The very excellent bishop of London has again exerted his pen in the cause of our holy religion, so near to his heart and so familiar to his understanding. In a small octavo volume, entitled "The beneficial Effects of Christianity on the temporal Concerns of Mankind proved from History and from Facts," he has revived and given additional spirit and popularity to the argument that the general melioration of mankind in the present age, and progressively, from the first introduction of Christianity into the world, is to be ascribed solely to this beneficent institution. That the purest systems of philosophy, the most amiable manners of the best inclined savages, the aggregate learning and accomplishments of Greece and Rome, never did conduct to the admirable and harmonious system of morals most

strictly inculcated, and actually and universally produced, by the gospel, wherever it has been professed in its purity-and that hence it is but fair to conclude, that such causes never would nor could conduct to such effects. The learned prelate peculiarly alludes to domestic chastity, the parental relations, the condition of servants, the mitigation of the common horrors of war, and the total abolition of human sacrifices.

We have often had occasion to observe, that one injudicious friend to a cause is frequently more injurious to it than a host of open and undisguised enemies and we are compelled to repeat this remark in consequence of Mr. Geo.

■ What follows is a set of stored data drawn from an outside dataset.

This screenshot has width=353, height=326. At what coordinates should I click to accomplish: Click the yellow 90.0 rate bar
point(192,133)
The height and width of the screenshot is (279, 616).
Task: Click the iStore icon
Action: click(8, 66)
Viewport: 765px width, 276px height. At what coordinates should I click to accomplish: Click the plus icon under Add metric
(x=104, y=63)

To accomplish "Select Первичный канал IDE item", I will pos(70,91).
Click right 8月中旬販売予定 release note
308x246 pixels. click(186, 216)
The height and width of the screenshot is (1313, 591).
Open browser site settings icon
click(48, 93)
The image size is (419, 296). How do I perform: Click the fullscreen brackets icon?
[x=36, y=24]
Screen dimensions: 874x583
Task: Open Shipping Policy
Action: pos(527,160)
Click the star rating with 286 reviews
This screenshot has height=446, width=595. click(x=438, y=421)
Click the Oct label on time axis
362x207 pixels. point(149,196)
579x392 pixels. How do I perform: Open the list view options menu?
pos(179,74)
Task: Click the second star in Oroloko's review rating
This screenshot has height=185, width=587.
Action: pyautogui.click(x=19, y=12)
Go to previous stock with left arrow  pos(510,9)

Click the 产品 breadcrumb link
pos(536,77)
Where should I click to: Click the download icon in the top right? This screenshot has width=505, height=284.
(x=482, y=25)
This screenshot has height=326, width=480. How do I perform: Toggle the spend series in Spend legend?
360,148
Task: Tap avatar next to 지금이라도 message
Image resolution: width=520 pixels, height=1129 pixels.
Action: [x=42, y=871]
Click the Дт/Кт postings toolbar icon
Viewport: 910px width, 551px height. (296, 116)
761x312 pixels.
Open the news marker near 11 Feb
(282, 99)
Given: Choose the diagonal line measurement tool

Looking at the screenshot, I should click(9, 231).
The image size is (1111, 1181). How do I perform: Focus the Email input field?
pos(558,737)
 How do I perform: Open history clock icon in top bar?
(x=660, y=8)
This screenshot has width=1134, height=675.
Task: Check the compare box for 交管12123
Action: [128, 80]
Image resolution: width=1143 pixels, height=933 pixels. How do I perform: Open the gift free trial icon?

Nicholson's " New, clear, and concise Vindication of the Holy Scriptures," than which we have never seen a work replete with arguments more hackneyed and worn out instead of new, more cloudy instead of clear, or more cumbrous instead of concise. The only consolation that remains to us is, that the book can produce but little mischief, because it is sure of being but little read. Mr. Nicholson may have thought it an act of duty in him to publish this Vindication: we are afraid, however, that his sin of commission is heavier than would have been his sin of omission if he had let it alone.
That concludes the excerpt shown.